* [Exercise aim]: According to the Frantz Lumber article, when did Ezra Frantz buy the fourth street location for Frantz Lumber Company?

* [Text]:
____________
Source: News-Journal, August 16, 1973, Centennial Section
Following Footsteps--Four Generations Of Frantz's
In the nineteenth century, when Jacob Frantz was a building contractor, he designed his ceilings at least ten feet high. In fact, the higher the ceiling, the more luxurious was considered the whole house.
Today, say his descendants, Richard G. and Donald Frantz, owners of Frantz Lumber Company, all ceilings are about eight feet from the floor, no matter what size the house is.
"Homes today are mostly the serviceable type," says Richard Frantz. Technology has made the biggest changes in building, enabling the great-grandsons to build their houses better and more comfortably than did the great-grandfather, grandfather, or father.
In 1910, a corporation of which Frantz's were a major stock holder and a partner with Lyman Phillips, bought buildings across from today's Woodcrafts (buildings which are still standing). The company became North Manchester Lumber Co., a Frantz family operation, when Lyman Phillips sold out his share. In March 1926, Ezra Frantz, grandfather of the present owners, purchased the present fourth street location for Frantz Lumber Company.
Ezra's son, Paul Frantz, a 1927 graduate of Manchester College, entered the family business. Don a Purdue graduate with a degree in forestry, came into the business in 1949 and Dick, a business administration major from Manchester College, joined in 1956.
Since the originals used by Ezra Frantz, the company buildings have been enlarged and updated so that a wooden post filled with lead bullets now stands in the display room. A legend says people waiting to resume travel by train (the then busy tracks ran nearby) would pass the time with shooting contests using that post as target.
When North Manchester was surveyed and laid out on paper, the town was divided into lots 50 to 60 feet wide. But for today's fashion of one-level, ranch-type homes it takes almost two of these nineteenth century sized lots.
____________
* [Data entries]:
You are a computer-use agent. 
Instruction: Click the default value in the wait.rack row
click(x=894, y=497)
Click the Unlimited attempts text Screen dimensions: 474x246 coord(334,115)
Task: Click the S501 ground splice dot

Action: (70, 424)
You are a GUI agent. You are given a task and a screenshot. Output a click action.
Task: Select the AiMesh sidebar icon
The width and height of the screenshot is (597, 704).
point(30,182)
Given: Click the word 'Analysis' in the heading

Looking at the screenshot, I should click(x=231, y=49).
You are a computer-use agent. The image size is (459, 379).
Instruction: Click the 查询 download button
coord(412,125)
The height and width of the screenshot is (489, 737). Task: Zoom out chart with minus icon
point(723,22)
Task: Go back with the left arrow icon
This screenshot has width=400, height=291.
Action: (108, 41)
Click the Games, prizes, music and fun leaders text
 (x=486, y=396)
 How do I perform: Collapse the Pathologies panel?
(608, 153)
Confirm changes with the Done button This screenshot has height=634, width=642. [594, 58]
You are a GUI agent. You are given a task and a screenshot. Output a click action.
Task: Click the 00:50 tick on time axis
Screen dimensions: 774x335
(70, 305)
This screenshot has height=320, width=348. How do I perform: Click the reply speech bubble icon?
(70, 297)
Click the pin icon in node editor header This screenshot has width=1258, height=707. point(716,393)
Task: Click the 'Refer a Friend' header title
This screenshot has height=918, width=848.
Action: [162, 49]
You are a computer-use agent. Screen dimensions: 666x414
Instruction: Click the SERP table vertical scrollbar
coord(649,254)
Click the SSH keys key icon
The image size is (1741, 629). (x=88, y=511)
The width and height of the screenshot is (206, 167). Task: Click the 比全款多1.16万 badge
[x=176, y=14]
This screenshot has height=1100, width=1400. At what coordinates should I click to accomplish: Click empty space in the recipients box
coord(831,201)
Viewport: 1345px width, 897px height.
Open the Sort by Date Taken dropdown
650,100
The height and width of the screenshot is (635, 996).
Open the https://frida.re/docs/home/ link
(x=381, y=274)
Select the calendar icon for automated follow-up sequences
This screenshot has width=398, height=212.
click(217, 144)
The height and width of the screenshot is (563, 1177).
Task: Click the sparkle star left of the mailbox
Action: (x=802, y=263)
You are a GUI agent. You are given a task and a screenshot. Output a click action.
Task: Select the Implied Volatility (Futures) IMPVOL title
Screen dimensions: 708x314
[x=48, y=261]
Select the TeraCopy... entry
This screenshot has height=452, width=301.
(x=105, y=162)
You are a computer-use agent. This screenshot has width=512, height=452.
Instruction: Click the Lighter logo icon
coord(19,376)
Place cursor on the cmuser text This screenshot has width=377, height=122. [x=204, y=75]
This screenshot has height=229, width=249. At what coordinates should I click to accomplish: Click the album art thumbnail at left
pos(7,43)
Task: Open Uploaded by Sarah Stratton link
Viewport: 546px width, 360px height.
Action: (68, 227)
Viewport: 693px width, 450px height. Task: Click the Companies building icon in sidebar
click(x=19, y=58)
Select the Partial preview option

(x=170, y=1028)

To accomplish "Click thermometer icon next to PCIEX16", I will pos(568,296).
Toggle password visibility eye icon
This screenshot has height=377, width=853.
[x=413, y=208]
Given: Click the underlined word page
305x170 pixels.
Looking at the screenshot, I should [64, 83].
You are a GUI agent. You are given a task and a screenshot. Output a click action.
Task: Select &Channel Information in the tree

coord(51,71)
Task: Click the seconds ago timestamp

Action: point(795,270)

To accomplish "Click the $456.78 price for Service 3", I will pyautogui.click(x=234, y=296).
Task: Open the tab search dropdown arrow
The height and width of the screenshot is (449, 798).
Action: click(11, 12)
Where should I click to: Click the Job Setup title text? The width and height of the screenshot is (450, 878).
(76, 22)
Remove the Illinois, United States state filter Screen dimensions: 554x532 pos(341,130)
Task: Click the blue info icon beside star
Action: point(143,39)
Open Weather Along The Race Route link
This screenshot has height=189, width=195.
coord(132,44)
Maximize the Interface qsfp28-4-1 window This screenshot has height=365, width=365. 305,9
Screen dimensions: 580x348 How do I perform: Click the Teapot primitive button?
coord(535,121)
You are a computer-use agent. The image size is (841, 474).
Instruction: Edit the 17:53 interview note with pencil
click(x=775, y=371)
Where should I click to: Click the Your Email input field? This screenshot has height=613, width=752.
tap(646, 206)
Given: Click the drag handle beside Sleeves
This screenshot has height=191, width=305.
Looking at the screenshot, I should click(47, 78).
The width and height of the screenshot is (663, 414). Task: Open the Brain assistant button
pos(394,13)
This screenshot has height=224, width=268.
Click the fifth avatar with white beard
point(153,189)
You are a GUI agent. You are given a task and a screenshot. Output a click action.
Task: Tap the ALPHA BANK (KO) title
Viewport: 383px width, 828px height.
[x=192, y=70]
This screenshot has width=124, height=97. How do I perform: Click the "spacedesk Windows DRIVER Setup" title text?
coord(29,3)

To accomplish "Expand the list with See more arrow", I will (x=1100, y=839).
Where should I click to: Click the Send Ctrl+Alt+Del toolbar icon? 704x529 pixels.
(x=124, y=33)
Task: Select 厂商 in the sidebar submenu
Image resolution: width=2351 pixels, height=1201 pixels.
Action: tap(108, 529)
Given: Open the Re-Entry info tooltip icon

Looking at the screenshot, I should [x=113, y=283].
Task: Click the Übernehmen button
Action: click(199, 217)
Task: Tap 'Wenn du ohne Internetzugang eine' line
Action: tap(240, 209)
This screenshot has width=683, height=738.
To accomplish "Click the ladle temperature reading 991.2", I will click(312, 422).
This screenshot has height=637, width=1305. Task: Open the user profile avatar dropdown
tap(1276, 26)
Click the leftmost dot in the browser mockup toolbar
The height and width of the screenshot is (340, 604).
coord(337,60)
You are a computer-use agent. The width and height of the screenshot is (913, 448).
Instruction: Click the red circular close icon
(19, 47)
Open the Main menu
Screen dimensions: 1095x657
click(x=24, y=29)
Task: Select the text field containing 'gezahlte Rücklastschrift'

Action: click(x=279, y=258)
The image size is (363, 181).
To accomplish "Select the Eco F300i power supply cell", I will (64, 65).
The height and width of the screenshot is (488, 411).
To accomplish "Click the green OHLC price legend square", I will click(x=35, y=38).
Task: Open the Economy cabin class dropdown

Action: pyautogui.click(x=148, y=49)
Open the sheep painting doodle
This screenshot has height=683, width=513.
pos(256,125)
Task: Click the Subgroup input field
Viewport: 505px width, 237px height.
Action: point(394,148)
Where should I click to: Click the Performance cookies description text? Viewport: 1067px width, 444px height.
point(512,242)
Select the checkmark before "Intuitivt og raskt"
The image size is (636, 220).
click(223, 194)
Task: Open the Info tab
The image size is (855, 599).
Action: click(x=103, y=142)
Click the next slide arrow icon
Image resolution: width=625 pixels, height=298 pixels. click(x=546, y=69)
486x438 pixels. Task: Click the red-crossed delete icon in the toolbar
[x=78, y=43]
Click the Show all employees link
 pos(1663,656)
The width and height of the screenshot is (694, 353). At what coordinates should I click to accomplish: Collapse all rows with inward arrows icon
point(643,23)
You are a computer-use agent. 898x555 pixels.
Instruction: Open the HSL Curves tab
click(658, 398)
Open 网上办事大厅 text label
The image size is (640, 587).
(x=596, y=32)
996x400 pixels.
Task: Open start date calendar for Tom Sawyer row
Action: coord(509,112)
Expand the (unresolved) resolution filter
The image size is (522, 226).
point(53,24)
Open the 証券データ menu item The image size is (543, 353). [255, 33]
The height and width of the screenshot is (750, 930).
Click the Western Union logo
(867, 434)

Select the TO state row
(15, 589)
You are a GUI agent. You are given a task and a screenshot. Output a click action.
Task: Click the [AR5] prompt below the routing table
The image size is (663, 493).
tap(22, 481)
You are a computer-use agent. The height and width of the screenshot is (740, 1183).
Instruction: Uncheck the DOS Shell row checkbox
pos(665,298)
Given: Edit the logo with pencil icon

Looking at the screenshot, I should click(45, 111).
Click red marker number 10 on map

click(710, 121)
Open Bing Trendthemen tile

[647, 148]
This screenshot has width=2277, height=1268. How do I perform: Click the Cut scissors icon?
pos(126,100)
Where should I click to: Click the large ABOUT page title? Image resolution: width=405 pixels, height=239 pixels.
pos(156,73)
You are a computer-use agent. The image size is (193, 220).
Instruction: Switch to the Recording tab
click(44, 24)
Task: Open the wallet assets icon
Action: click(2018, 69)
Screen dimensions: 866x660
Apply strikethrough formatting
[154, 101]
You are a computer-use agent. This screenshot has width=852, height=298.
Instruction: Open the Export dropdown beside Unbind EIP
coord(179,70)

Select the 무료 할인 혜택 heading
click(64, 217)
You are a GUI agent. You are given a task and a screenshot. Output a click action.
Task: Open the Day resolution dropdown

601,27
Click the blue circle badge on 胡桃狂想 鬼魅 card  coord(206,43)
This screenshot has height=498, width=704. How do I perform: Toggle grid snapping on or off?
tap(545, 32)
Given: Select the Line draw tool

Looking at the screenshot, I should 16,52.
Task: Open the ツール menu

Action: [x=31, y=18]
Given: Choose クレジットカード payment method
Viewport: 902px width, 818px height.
____________
* [Problem solution]: March 1926